The politics of being a wedding guest

By Deena Zaru

Warm weather is here and with it come sundresses, barbecues, beach trips and of course, wedding season. As a woman in my 20’s, I’ve learned a lot about the expectations of womanhood from the politics of being a wedding guest.

I’ve noticed that at weddings, like in politics, barriers surrounding privacy and discretion go out the window and women are often expected to reveal their age, relationship status and plans for marriage and motherhood even when questioned by a stranger. Whether you consider yourself to be in the running for a spouse or not, if you dare show up to a wedding with a bare ring finger, you undergo a firing round of questions that allow your interrogator to classify you as a good catch, a bad catch or someone who has no desire to be caught at all.

The pressure to answer to these inquiries exists in other environments but people feel more entitled to bluntly pry into your personal life at weddings. Some tips for survival: get on your phone to avoid them, take to the dance floor, hide behind the convenient displays of flowers or just run as fast as your shoes will allow.

If you are single, everyone jumps to reassure you that the “right guy is out there;” that you won’t be sad and lonely forever, assuming that one cannot be single and happy. You are barraged by unsolicited suggestions by family members and random people, alike on how to be a stand-out candidate and how to effectively advertise your singleness and find “the one” in such a large and complex universe.

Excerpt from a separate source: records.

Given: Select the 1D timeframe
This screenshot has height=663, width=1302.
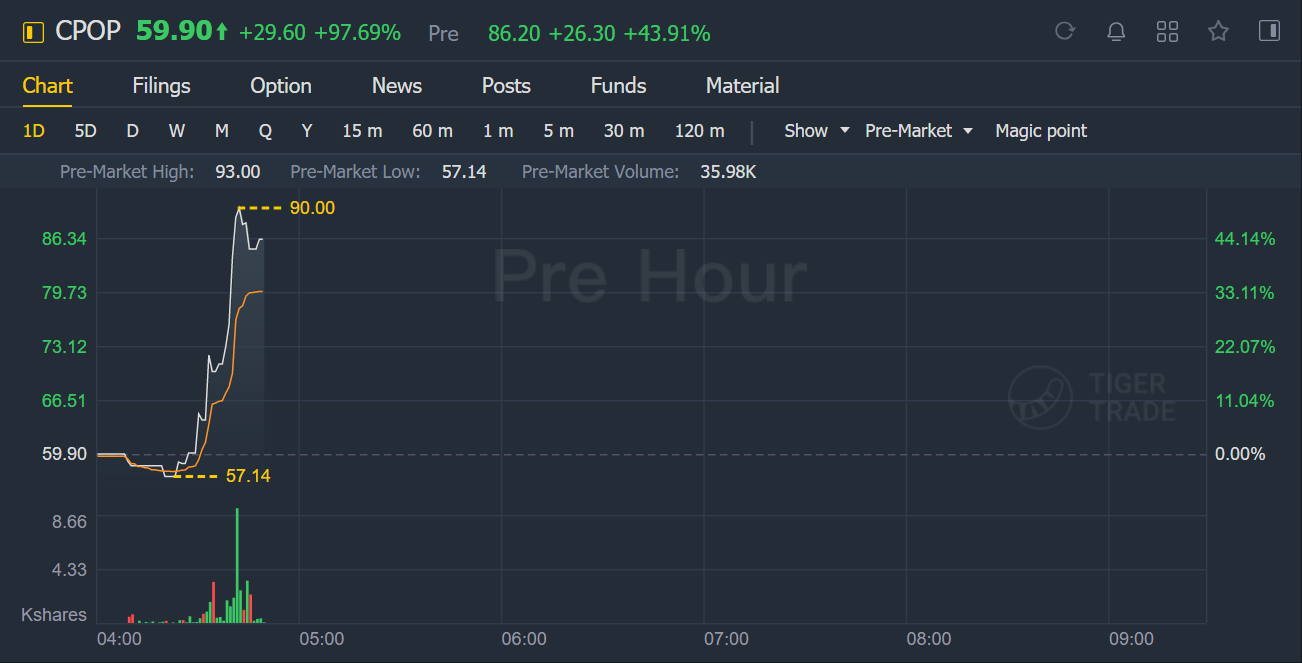Looking at the screenshot, I should pyautogui.click(x=34, y=131).
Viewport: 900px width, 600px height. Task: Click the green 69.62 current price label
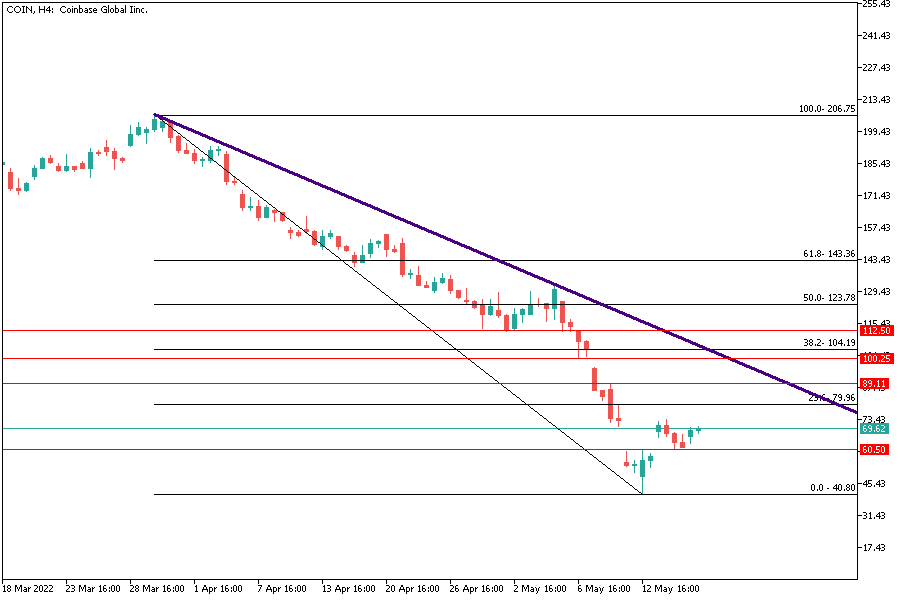(x=876, y=428)
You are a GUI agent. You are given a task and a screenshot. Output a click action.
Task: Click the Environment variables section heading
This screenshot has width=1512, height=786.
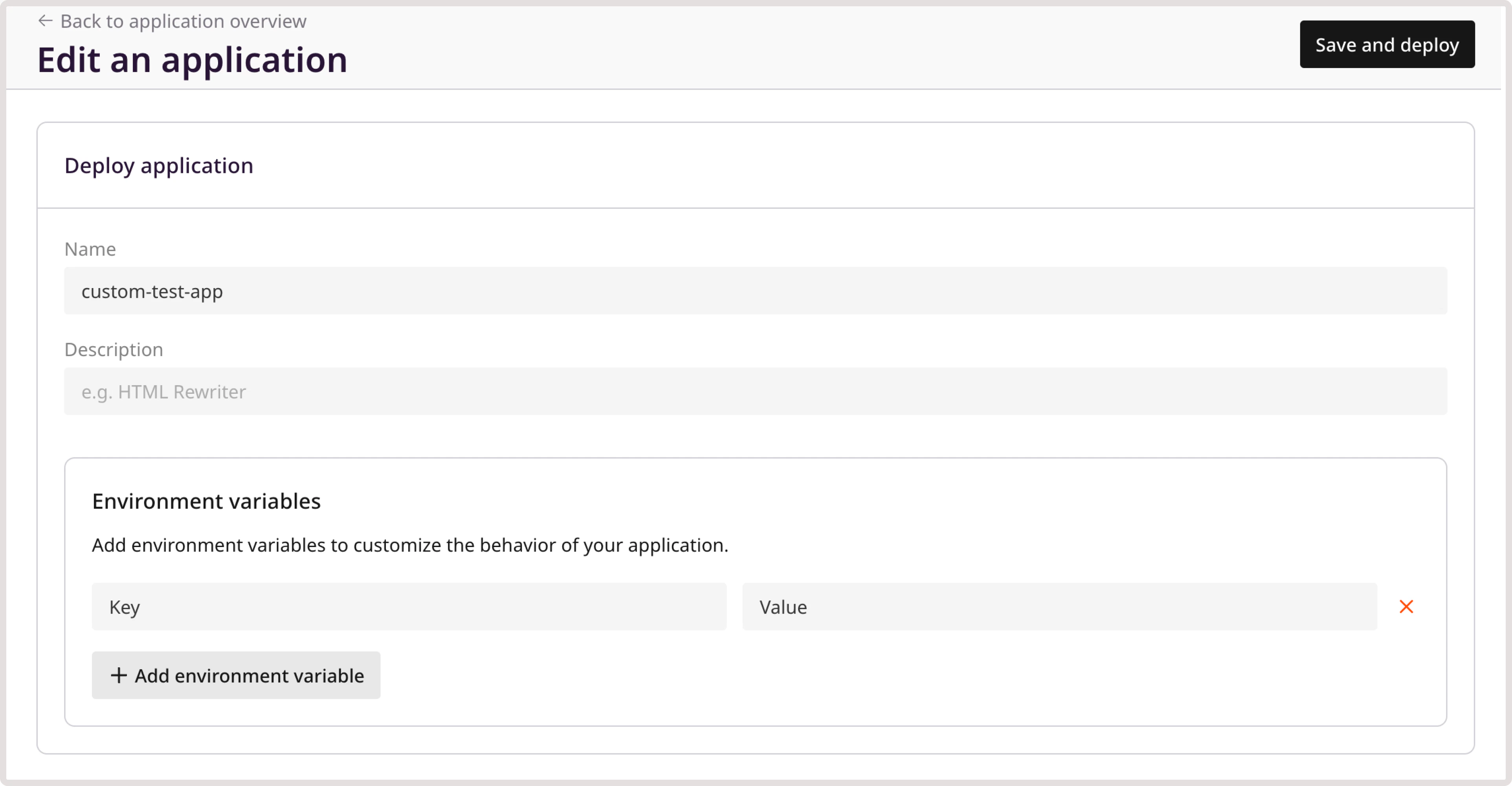point(206,501)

If your plans to marry are set, your future spouse’s name recognition and occupation will have a direct correlation to how your own value is assessed so naturally, you are asked to disclose this information immediately.

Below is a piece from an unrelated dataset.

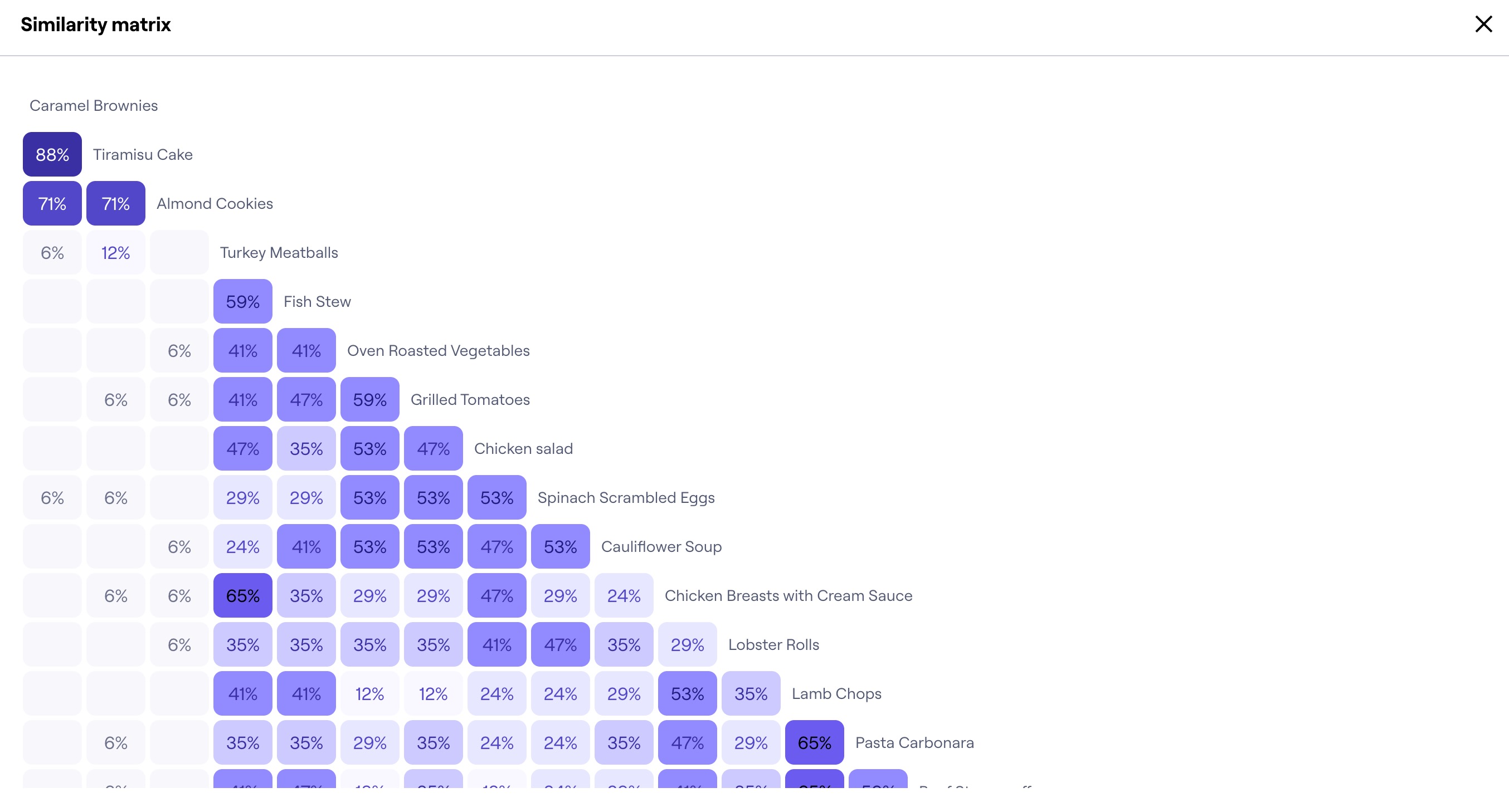Screen dimensions: 1509x812
Task: Click the 47% Chicken salad intersection cell
Action: (433, 448)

If you and your partner have no long-term plans, an indiscreet woman in a lavender hat may evaluate how much time you have already wasted, while more restrained guests will give you a soft, encouraging look that, with all its good intentions, reeks of nothing but pity.

You are reminded through a strategic dose of fear-mongering, including references to an ambiguous ticking “clock,”that you don’t have all the time in the world to make these decisions. And, nothing yields more shock than disclosing that you might not want children. Your usefulness as a woman is questioned and you are immediately taken out of the running.

The problem with such pressure isn’t related to being fundamentally anti-marriage or anti-children but the concern that pressure will cloud our judgments and lead us into making decisions based on nebulous time tables, fear and insecurity, rather than thoughtful discernment and clarity.

Discussing career and educational goals at weddings has become an effective way to change the subject but I have found that quantifiers and judgments are not merely attached to marriage and motherhood.

Upon sharing goals that are unrelated to romantic entanglements, I am often greeted by a cheery, “Oh, so you’re a career woman! Good for you, honey!” Often followed by reflections on “women of today” and how strong and honorable it is to have a job and “not need a man to make you happy.”

Something about it has always been unsettling. An unmarried man can share his ambitions and interests at a wedding reception without being awarded the “you don’t need a woman to make you happy” trophy, no matter how old he is.

A man is not taught that he has to choose between having a career and becoming a father. And by having a career, I have not chosen to not have a husband or to give up motherhood.

It is not weddings, marriage, rituals or even the nosey lady in the lavender hat that truly trouble me. It is being confronted with the view that as a woman, my freedom has an expiration date; that unless I choose to give up marriage there is no time to live, learn and wonder; that by choosing a path, I am intrinsically giving up another.